§ Source document
** Begin **

NOT FOR PUBLICATION WITHOUT THE
APPROVAL OF THE APPELLATE DIVISION
This opinion shall not "constitute precedent or be binding upon any court ." Although it is posted on the
internet, this opinion is binding only on the parties in the case and its use in other cases is limited. R. 1:36-3.
SUPERIOR COURT OF NEW JERSEY
APPELLATE DIVISION
DOCKET NO. A-5870-17T4
STATE OF NEW JERSEY,
Plaintiff-Respondent,
v.
CARLOS B. GONZALEZ,
Defendant-Appellant.
_________________________
Submitted December 11, 2019 – Decided February 7, 2020
Before Judges Koblitz and Gooden Brown.
On appeal from the Superior Court of New Jersey,
Law Division, Ocean County, Indictment Nos.
11-08-1353 and 12-02-0307.
Joseph E. Krakora, Public Defender, attorney for
appellant (Monique D. Moyse, Designated Counsel,
on the brief).
Bradley D. Billhimer, Ocean County Prosecutor,
attorney for respondent (Samuel J. Marzarella, Chief
Appellate Attorney, of counsel; Roberta DiBiase,
Supervising Assistant Prosecutor, on the brief).
PER CURIAM
Defendant Carlos Gonzalez appeals from the July 16, 2018 Law Division
order denying his petition for post-conviction relief (PCR) without an
evidentiary hearing. We affirm.
We glean these facts from the record. In 2011, defendant and three co-
defendants were charged in a four-count indictment with murder, N.J.S.A.
2C:11-3 and 2C:2-6; first-degree conspiracy to commit murder, N.J.S.A. 2C:5-
2 and 2C:11-3; first-degree attempted murder, N.J.S.A. 2C:5-1 and 2C:11-3; and
second-degree possession of a weapon for an unlawful purpose, N.J.S.A. 2C:39-
4(a) (the murder indictment). In 2012, defendant and one co-defendant were
charged in a one-count indictment with third-degree aggravated assault, N.J.S.A.
2C:12-1(b)(5)(h) (the aggravated assault indictment). The murder indictment
stemmed from the 2010 shooting of two victims, one fatally, in connection with
gang-related activities. The aggravated assault indictment stemmed from
defendant punching a corrections officer in the county jail where he was
incarcerated pending trial on the murder indictment.

** End **

§ Material provided
** Begin **

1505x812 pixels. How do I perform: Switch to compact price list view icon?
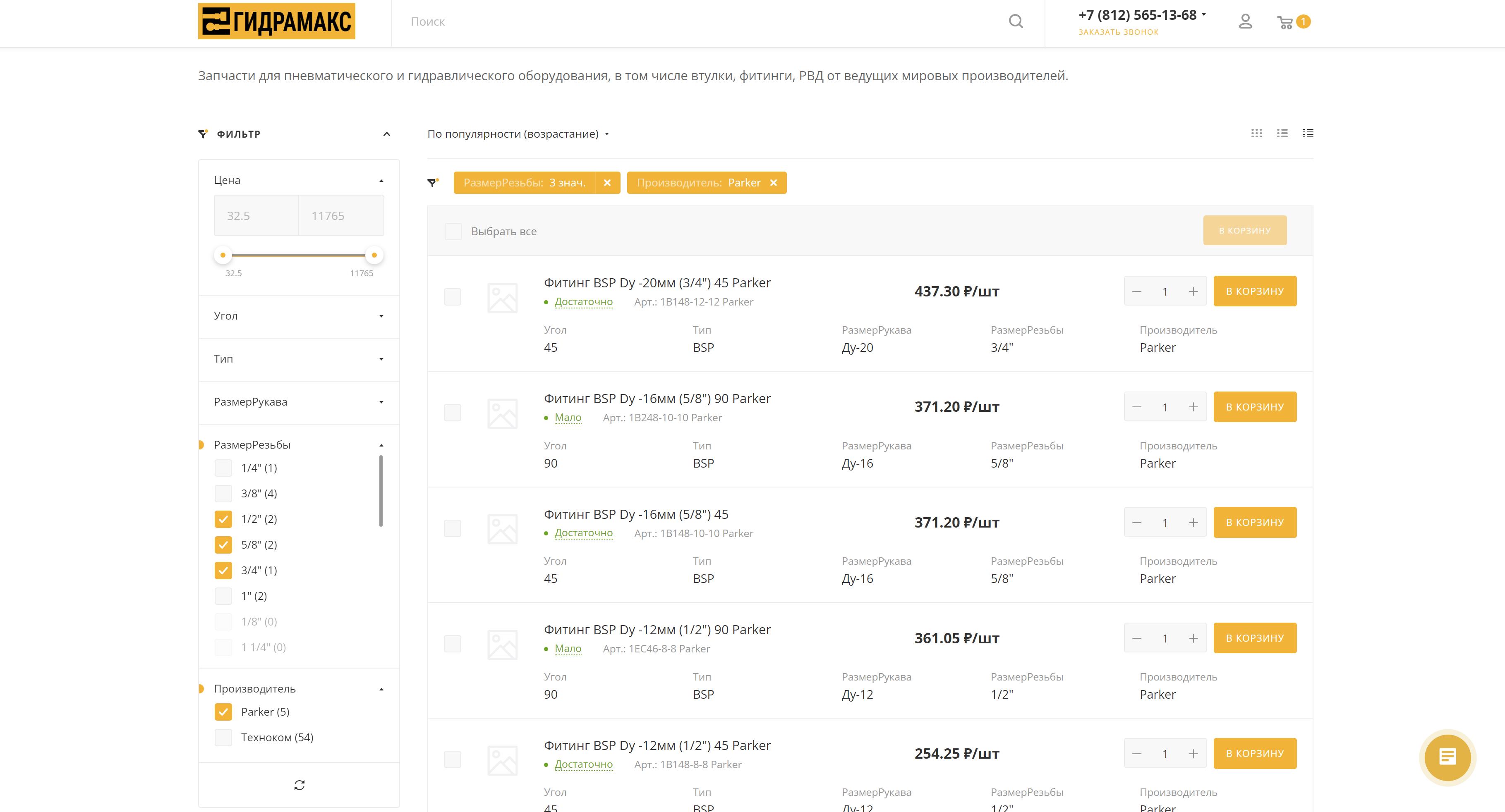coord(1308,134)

** End **

§ Prompt
According to the appellate opinion, what event led to the aggravated assault indictment?

§ Result
The defendant punched a corrections officer in the county jail where he was being held pending trial on the murder indictment.